Concern the global economic slump will deepen drove down commodity prices. Crude oil tumbled 6.9 percent to settle at $34.93 a barrel in New York, the steepest drop since Jan. 27. Copper futures slumped 7.2 percent, the most since Oct. 30.
All but nine stocks on the 42-member Hang Seng Index declined. February futures slipped 1.5 percent to 12,690.
The following stocks rose or fell. Stock symbols are in brackets after company names.

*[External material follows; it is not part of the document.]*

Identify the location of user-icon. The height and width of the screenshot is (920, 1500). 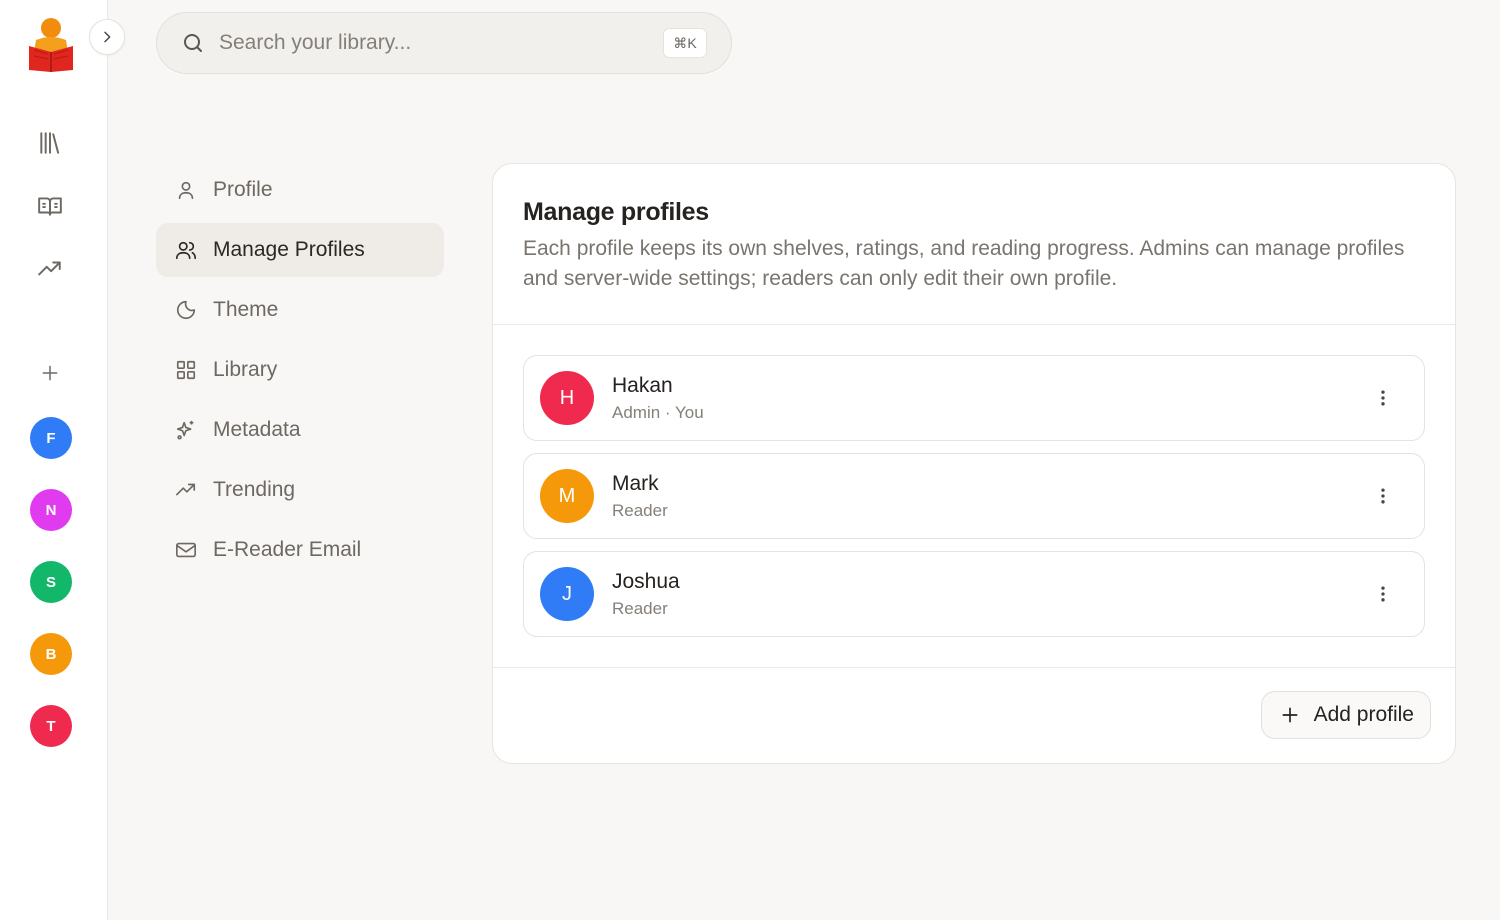
(186, 190).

China Cosco Holdings Co. (1919 HK) rose 1.1 percent to HK$4.74. The world’s largest dry-bulk carrier was raised to “outperform” from “neutral” at Macquarie Group Ltd. on the view that dry bulk lo1sses may be limited by an agreement with its parent company.
Hang Seng Bank Ltd. (11 HK) lost 1.6 percent to HK$83.70. Hong Kong’s second-largest bank by assets completed the purchase of a 20 percent stake in China’s Yantai City Commercial Bank Co. for 800 million yuan ($117 million). Hang Seng will nominate directors to Yantai Bank after becoming its largest shareholder, the bank said yesterday.
Lenovo Group Ltd. (992 HK) dropped 2 percent to HK$1.46. The personal-computer maker will continue to consider merger and acquisitions, and plans to be more aggressive in developing sales in emerging markets such as India, Russia and Brazil, the South China Morning Post reported, citing Chief Executive Officer Yang Yuanqing.